Locum Optometrists In The UK: Rolling vs. Fixed Clinics—Which Model Actually Wins?
As a highly specialized professional, you are part of the 1% of the UK population with your specific skill set. Your expertise is undeniable, yet many in the profession find themselves questioning if staying in a traditional employed role is worth the mounting stress.
The issue often isn't the clinical work itself, but a system designed for volume rather than value. When it comes to the structure of your day, most practitioners are forced to choose between two models: the Fixed Clinic or the Rolling Clinic.
The Illusion of the Fixed Clinic
On the surface, the fixed 25-minute or 30-minute slot offers the promise of stability. You know exactly when you start, when you finish, and what your paycheck will look like at the end of the month.
However, this predictability often comes at a high price.
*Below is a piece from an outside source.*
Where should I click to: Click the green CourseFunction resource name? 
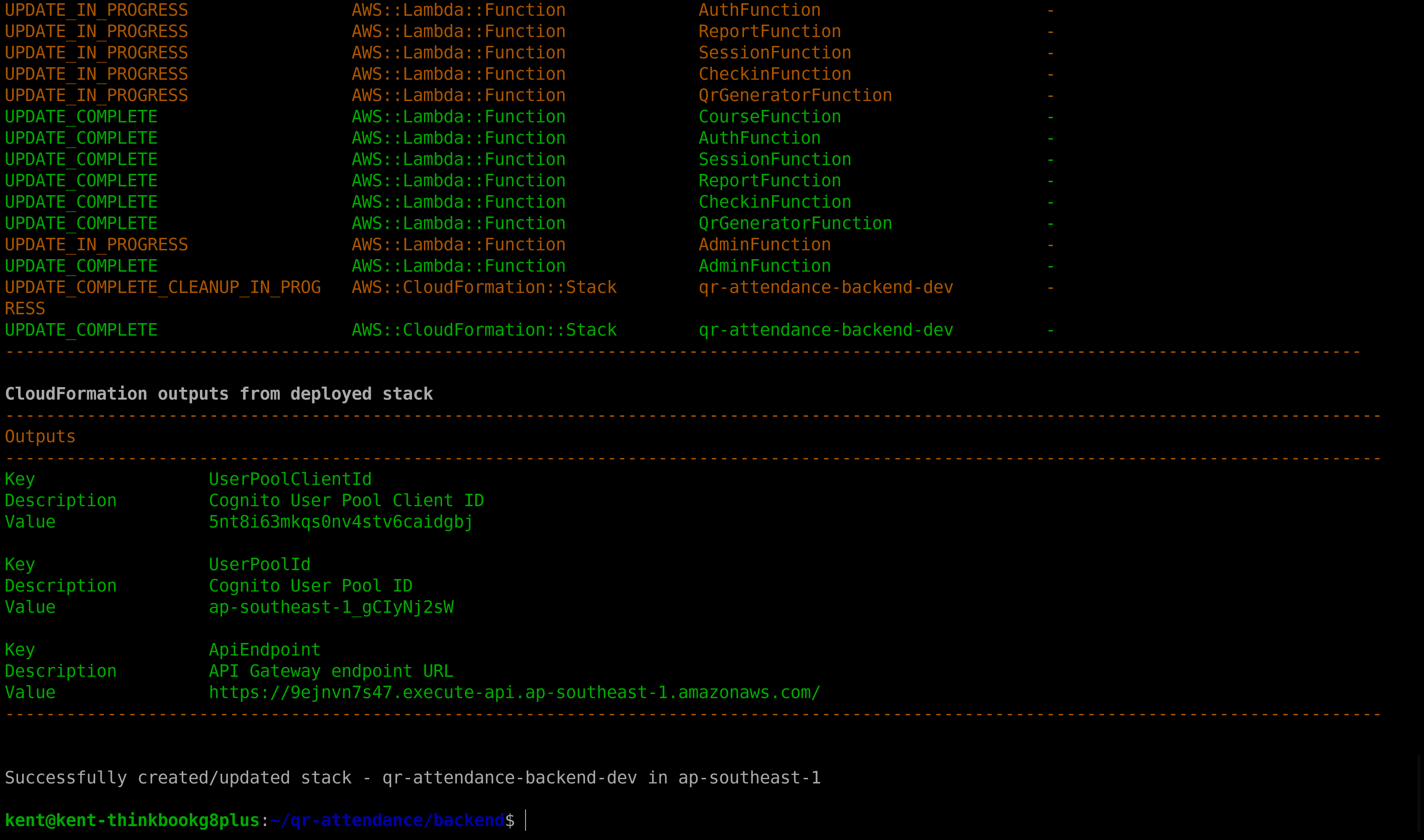tap(770, 117)
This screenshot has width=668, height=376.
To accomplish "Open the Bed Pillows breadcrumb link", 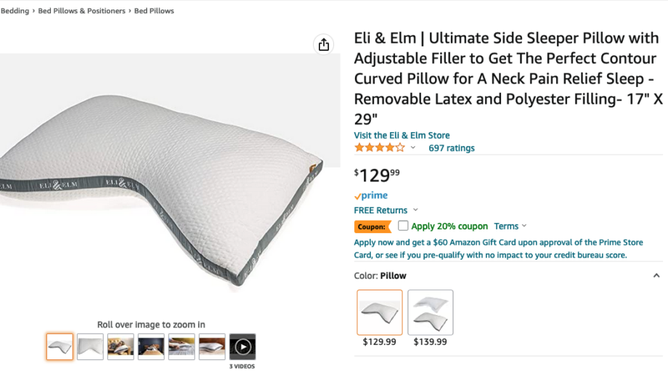I will pos(154,11).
Under an employer’s banner, a fixed schedule is rarely just about testing eyes. You are frequently expected to balance clinical duties with administrative tasks, sales targets, and key performance indicators. While the "fixed" nature removes some scheduling anxiety, you often sacrifice the autonomy required to maintain a truly patient-focused pace.
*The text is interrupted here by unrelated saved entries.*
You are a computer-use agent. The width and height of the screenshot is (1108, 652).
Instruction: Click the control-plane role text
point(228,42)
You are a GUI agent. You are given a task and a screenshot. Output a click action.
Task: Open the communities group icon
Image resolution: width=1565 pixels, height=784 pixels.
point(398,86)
The Tyranny of the Rolling Clinic
Few things amplify professional burnout like the rolling clinic. Favored by several large optical chains, this model is built on maximizing profit through pure volume. While management may argue it helps offset delays, the reality for the practitioner is far more punishing.
1. Internal Conflict
Rolling clinics can inadvertently pit colleagues against one another. If one optometrist takes an extended break or falls behind, the burden shifts to the rest of the team. Your finishing time and the integrity of your lunch break become entirely unpredictable variables.
2. The Ghost Clinic Trap
Perhaps the most frustrating aspect of this model is the "maxi diary" or "ghost clinic." This involves managers booking additional patients over and above your agreed capacity—sometimes an entire extra clinic’s worth. Because we are ethical professionals, we often feel pressured to see these patients out of a fear of GOC malpractice concerns. This is a form of professional manipulation that prioritizes the bottom line over practitioner well-being.
The rolling clinic reinforces a toxic narrative in the industry: that being "fast and salesy" is more valuable than being "thorough and clinical."
Is There a Better Way?
Transitioning to locum work was the turning point in my own career. While a locum cannot change the fundamental culture of a practice, they possess the power of choice. If a practice's model does not align with your clinical standards or personal well-being, you are not obligated to return.
By moving away from a single employer, you gain the perspective needed to decide how you actually want to practice optometry. You learn to navigate the politics of rolling clinics and the efficiency demands of fixed clinics on your own terms, rather than out of a sense of forced obligation.
If you are feeling the weight of the "maxi diary" or the stress of a rigid fixed schedule, it may be time to reconsider your professional environment. I have helped many optometrists transition from traditional employment to the freedom of locuming through the resources on my website, and I invite you to explore those options.
The question remains for the profession: between the predictability of the fixed clinic and the pressure of the rolling clinic, which is the lesser of two evils?